Authorities in Canberra on Friday declared the first state of emergency in almost two decades as a bushfire bore down on the Australian capital. The chief minister of the Australian Capital Territory, Andrew Barr, said the measure was "effective now and will be in place for as long as Canberra is at risk."
The current "Orroral Valley Fire" at Namadgi National Park, located between Canberra and New South Wales, has already burned 18,500 hectares, or nearly 8% of the territory's total land area, and is threatening homes in the capital's southern suburbs. "This fire may become very unpredictable. It may become uncontrollable," Barr said.
Hundreds of firefighters are battling the blaze believed to have been accidentally started on Monday by a landing light on a defense force helicopter.

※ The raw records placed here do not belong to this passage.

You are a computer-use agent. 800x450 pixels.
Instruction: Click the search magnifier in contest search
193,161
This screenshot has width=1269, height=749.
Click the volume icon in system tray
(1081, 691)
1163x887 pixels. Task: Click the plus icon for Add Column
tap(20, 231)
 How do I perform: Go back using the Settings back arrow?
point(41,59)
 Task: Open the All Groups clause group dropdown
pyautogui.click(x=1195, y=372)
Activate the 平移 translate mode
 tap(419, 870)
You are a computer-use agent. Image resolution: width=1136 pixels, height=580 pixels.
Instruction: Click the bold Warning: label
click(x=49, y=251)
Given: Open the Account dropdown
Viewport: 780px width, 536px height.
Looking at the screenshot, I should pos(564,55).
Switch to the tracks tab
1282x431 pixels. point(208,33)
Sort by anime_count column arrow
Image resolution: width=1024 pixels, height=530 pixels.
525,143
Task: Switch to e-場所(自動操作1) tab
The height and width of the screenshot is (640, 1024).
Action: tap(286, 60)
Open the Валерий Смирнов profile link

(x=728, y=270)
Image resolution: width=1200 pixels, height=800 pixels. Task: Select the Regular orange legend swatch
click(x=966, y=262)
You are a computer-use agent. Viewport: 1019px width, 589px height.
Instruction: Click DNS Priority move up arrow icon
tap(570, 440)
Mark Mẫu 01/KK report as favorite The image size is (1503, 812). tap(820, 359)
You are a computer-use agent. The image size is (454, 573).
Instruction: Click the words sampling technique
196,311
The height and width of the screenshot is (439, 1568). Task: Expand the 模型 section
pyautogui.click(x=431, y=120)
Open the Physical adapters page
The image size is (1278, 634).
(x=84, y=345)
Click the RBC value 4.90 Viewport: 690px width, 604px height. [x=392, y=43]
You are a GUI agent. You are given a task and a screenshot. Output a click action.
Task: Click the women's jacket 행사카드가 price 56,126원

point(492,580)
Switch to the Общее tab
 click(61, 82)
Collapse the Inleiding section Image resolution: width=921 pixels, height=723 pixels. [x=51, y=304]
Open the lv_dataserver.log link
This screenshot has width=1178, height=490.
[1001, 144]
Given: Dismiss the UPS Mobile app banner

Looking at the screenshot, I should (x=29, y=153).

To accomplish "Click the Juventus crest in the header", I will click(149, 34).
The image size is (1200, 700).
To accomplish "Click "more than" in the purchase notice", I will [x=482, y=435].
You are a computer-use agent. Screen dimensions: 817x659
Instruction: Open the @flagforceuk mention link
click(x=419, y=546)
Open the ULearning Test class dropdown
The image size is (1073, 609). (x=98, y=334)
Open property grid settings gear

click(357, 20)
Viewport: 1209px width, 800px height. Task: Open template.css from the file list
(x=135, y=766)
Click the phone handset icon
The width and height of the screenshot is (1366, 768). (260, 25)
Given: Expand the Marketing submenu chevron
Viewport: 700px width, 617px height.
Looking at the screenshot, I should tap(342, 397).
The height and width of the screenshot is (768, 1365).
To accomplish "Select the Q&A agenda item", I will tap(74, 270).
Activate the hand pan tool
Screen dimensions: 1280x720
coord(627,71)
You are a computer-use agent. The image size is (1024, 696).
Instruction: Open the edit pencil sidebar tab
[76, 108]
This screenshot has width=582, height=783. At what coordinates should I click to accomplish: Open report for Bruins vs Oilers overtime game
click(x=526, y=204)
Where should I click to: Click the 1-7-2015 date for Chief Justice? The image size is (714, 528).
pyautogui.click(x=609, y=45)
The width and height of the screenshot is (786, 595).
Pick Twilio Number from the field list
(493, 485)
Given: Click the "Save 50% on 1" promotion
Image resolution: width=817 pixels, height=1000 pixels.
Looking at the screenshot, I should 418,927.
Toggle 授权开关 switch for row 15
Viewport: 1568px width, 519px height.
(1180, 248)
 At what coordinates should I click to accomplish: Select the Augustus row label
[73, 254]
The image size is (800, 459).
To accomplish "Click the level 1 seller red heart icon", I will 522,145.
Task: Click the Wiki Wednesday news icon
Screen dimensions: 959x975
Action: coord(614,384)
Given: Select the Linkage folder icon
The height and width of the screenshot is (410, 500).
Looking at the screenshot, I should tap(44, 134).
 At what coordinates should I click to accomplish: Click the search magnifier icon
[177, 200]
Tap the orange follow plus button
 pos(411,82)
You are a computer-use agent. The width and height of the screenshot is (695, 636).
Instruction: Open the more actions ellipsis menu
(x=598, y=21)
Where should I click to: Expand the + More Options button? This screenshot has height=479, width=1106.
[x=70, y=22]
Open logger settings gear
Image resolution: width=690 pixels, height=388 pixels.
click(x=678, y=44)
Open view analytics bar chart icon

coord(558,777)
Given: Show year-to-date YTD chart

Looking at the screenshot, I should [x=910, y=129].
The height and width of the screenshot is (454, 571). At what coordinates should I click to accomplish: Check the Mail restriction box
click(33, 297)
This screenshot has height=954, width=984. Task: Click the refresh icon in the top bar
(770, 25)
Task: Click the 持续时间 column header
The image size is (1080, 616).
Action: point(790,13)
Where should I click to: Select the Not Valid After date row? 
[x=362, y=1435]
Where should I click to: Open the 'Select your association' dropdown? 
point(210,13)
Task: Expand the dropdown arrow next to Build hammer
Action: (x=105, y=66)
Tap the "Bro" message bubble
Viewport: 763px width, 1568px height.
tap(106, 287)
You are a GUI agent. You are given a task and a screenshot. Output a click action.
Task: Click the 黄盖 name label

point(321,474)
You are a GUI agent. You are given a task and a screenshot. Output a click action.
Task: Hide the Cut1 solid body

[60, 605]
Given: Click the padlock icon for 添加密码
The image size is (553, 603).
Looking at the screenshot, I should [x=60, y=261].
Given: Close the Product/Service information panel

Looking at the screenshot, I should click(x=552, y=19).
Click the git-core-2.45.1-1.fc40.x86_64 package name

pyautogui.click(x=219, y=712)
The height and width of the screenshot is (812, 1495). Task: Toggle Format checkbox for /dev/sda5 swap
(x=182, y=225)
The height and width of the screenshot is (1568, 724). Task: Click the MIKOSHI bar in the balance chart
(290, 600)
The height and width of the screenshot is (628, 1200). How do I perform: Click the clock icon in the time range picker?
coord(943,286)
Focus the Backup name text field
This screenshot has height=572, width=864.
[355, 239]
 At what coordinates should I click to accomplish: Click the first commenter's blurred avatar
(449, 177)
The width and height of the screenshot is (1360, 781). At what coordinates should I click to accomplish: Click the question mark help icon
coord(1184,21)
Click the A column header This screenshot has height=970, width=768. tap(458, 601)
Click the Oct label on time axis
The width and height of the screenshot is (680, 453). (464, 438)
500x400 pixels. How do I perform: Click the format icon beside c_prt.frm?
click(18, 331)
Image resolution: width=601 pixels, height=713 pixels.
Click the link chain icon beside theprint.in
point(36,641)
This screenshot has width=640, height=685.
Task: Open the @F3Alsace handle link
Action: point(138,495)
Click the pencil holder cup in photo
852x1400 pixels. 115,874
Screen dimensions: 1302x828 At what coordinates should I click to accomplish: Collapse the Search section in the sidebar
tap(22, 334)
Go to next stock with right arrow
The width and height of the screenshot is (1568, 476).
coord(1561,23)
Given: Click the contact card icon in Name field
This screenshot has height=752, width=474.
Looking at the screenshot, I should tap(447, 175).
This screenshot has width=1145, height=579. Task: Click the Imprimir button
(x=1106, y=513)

It is currently at a medium warning level.
The state of emergency gives the Emergency Services Commissioner extensive power to mobilize all the territory's resources, coordinate evacuations, shut down energy and water services, or make use of any facilities or premises.
Barr said Canberra "is now facing the worst bushfire threat since the devastating fires of 2003," which burned 160,000 hectares, more than two-thirds of the territory's land area, killed four people and destroyed over 470 homes.
Extreme weather has battered parts of Australia in recent weeks, bringing giant hail, floods and landslides. At least 33 people have died and vast swathes of the country have been burned since September. The monthslong crisis has sparked renewed calls for Australia's conservative government to take immediate action on climate change, with street protests urging Morrison to reduce the country's reliance on coal. Scientists say the bushfire disaster was exacerbated by climate change, coming on the back of a crippling drought that turned forests into a tinderbox and allowed blazes to spread out of control quickly.